Image: Instagram
The polo shirt has a fascinating history; it was invented by René Lacoste, a professional tennis player, out of the sheer necessity of wanting to wear something comfortable while playing the sport. Back then, white button-down shirts with long sleeves were the uniform. René, a rule-breaker, designed his own outfit – the infamous polo t-shirt. He slapped on an alligator logo on the left breast after a journalist bequeathed him the title of “The Alligator” and went on to win several grand slam competitions. American designer Ralph Lauren became so obsessed with making the knitted pique cotton shirts that when he designed its iteration under his label, Polo Ralph Lauren, and released it in 24 colours, it became so big that it is still one of his label’s highest-selling products, even after fifty years.

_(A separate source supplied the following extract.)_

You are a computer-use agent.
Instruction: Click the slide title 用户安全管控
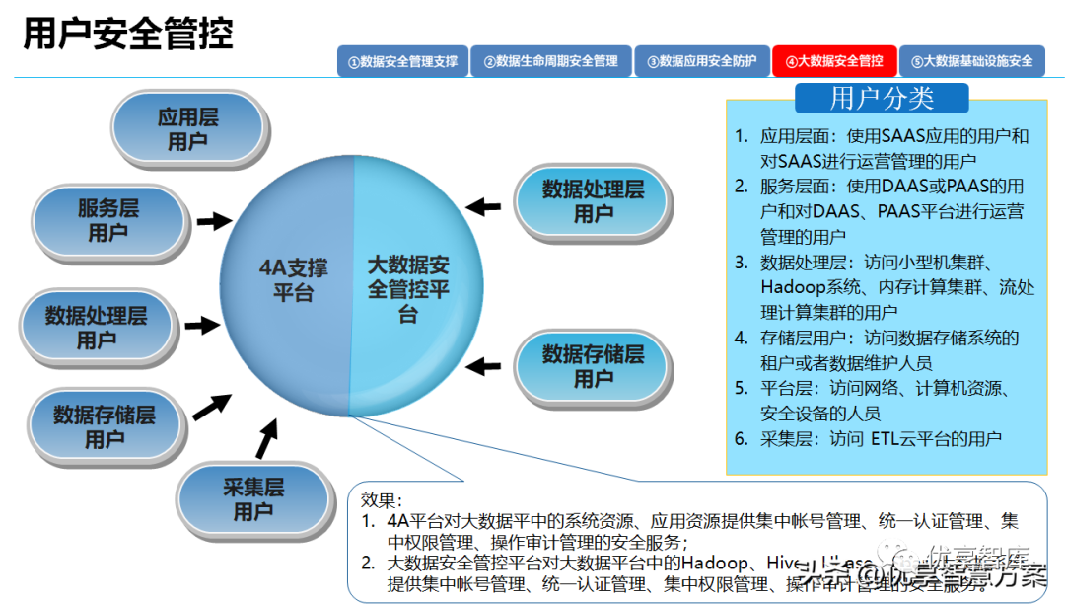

But none of them compare or come close to how famous dads have made the polo t-shirt.
Even before I turned to fashion and said, “this is how I will make a living,” I knew what the polo shirt looked like. My knowledge came from watching my dad wear it. A burnt orange classic fitted Lacoste L.12.12 polo was his favourite among a bevy that he owned, and all in colours that did the opposite of incite confidence in his fashion choices. He wore it with everything. When he wanted to look hip, he would turn toward denim pants, or shorts, when the urge was to push the sartorial envelope further. Because wearing sweatpants on a whim to work was frowned upon in the entirety of his career, he flexed his cool on Casual Fridays when he swapped his shirt with the polo in question. Upon taking a closer look at the dad society at large, I realised that flexing of polo style wasn’t exclusive to my dad. It was something that participants across the community enjoyed . Even my brothers, who I thought were otherwise rock stars jamming to Def Leppard and Nirvana, who walked around in t-shirts carrying Curt Cobain’s disgruntled face, switched to polo shirts after the birth of their children, as though it was their rite of passage. Makes me wonder if there’s a secret society handing out ‘dad’ starter kits with polo shirts as its most important component.

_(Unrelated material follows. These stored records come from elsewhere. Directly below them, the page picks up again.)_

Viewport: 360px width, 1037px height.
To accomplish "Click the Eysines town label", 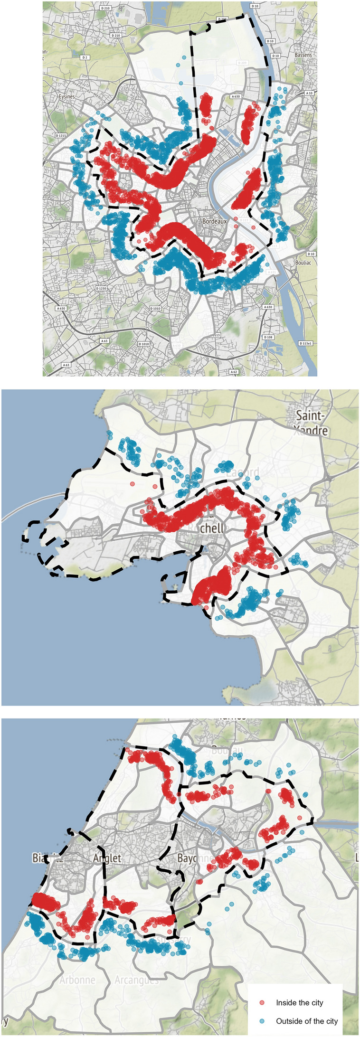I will (66, 96).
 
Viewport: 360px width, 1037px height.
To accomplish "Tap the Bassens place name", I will (303, 55).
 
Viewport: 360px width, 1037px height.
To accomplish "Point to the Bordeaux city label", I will (215, 221).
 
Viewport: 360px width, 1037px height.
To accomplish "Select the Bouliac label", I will (303, 262).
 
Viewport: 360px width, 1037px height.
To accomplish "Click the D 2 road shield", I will (85, 57).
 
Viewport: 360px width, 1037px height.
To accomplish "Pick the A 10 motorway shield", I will (309, 93).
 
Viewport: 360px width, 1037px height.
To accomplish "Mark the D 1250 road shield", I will (101, 288).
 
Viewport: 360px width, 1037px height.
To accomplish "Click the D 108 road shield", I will (268, 337).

This makes me wonder, what makes the polo shirt so quintessential to dad style? Is it that a polo shirt doesn’t differentiate between dad bods and manages to look flattering on all? Or the fact that very little effort goes into putting together the look, and given how time is something dads spend on things that make other happy rather than themselves, this is the perfect match?
Ralph Lauren once said that polo shirts look better with age. Each time I revisit old family albums, I believe, so does my dad. I guess dads and polo shirts are a match made in heaven after all.